Many of its vehicles were not actually for sale, were driven exclusively by people linked to the Byrne gang and whenever stopped by gardaí, drivers say the vehicles are on loan from another motor dealer.

An analysis of LS Active’s accounts undertaken by forensic accountants revealed some €39,000 was spent on flights at a time when the business imported only one vehicle. Around €13,000, made up of five separate transactions, was paid by the firm to exclusive hotels around Dublin.

The business was used as “a slush fund” for the Byrne gang, the judge said.

It enabled its members to access and exclusively use high-end vehicles in payment for, among other things, flights and five-star accommodation. She said a relative of a gang member worked in a travel company and assisted in booking flights and accommodation.

The travel arrangements were made by Ms McEnroe and, once arranged, a man identified only as “Lee” would arrive at the travel shop on a moped and pay in cash for the travel, she said.

Spray painter

In relation to a house owned by Mr Byrne in Grangeview Road, Clondalkin, the judge said it was bought by him from one of his associates in 2006 for a declared price of €270,000. It was bought partly with a €150,000 mortgage which Mr Byrne got by telling a bank he was a spray painter with a motor dealers earning €32,000 a year.

However, Revenue records showed he only earned around €10,000. There was also no explanation about where the other €120,000 used to pay for the house came from. The judge found the purchase of the Clondalkin house was acquired in suspicious circumstances by individuals with a broad background in criminal wrongdoing.

She also found the acquisition of a house in Kildare Road by Mr McGovern, along with the €247,000 renovation of the house, was funded by the proceeds of crime.

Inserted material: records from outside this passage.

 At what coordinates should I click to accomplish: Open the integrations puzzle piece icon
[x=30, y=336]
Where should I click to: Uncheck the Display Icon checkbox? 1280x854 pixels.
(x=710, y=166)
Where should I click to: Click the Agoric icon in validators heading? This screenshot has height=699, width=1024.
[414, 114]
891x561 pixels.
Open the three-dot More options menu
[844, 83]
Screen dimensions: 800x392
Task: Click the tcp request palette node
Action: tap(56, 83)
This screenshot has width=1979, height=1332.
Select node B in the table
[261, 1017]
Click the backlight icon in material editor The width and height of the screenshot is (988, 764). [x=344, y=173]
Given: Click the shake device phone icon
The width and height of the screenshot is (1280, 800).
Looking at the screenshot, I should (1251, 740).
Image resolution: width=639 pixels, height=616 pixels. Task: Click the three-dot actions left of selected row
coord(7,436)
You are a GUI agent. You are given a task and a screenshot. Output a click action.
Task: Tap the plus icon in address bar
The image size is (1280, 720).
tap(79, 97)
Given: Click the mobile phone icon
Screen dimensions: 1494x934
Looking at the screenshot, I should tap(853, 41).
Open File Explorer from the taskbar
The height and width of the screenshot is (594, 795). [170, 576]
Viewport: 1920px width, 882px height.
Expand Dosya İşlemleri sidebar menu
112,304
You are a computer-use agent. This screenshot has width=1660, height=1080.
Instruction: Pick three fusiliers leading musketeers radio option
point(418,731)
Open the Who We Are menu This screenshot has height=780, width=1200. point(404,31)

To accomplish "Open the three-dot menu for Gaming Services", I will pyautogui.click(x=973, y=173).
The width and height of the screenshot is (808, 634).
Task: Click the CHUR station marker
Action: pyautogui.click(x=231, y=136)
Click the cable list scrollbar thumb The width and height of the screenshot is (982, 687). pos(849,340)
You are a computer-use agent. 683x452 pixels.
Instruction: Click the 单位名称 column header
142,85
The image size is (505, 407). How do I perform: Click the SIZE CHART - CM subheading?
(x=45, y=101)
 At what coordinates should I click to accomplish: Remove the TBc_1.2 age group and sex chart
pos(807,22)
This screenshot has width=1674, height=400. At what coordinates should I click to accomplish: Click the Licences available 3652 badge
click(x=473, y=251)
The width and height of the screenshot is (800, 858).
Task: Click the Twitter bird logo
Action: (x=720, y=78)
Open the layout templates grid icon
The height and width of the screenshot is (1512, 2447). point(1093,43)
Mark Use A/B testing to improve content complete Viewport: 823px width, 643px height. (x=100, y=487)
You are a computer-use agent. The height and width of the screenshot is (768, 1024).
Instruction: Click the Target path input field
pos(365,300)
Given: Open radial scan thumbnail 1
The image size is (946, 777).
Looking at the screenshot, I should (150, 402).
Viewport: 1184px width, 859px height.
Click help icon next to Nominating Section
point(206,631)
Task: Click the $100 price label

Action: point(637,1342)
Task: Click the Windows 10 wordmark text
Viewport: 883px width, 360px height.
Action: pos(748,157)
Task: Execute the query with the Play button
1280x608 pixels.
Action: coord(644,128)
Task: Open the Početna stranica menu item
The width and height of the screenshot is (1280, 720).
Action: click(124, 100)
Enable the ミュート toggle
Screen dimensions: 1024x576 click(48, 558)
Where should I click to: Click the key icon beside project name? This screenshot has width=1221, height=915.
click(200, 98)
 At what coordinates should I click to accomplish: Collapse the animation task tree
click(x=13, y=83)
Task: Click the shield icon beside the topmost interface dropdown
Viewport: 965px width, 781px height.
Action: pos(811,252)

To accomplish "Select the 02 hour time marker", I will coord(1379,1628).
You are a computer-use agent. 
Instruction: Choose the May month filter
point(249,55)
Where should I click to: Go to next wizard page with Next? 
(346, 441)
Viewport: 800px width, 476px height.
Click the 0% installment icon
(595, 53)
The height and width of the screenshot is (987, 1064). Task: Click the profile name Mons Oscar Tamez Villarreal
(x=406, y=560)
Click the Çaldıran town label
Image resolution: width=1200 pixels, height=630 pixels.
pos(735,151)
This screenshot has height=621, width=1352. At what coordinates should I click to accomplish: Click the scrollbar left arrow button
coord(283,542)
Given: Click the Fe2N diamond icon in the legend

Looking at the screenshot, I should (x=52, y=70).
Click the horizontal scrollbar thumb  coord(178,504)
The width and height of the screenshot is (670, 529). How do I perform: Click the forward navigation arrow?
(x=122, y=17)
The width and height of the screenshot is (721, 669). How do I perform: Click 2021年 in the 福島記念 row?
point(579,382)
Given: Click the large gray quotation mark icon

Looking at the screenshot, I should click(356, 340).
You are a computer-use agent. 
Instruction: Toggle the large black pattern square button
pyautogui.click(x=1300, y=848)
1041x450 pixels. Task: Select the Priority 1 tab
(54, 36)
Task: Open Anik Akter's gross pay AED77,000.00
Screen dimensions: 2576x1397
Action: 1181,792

Conveyancing records showed that €150,000 for the purchase of that property was routed through electronic fund transfer from an Investec Bank in Mauritius, care of a trust company.

There was no evidence of a loan agreement or repayment of the purported loan between Mr McGovern and the trust company, the judge said.

Among the other items seized by CAB, which the judge found came from the proceeds of crime, was a Rolex watch from Mr McGovern and a 1.53 carat platinum diamond ring and a 3.6 carat white gold diamond ring from Ms McEnroe.

Another €26,200 seized in cash from Mr Byrne and his associates was also the proceeds of crime, she ruled.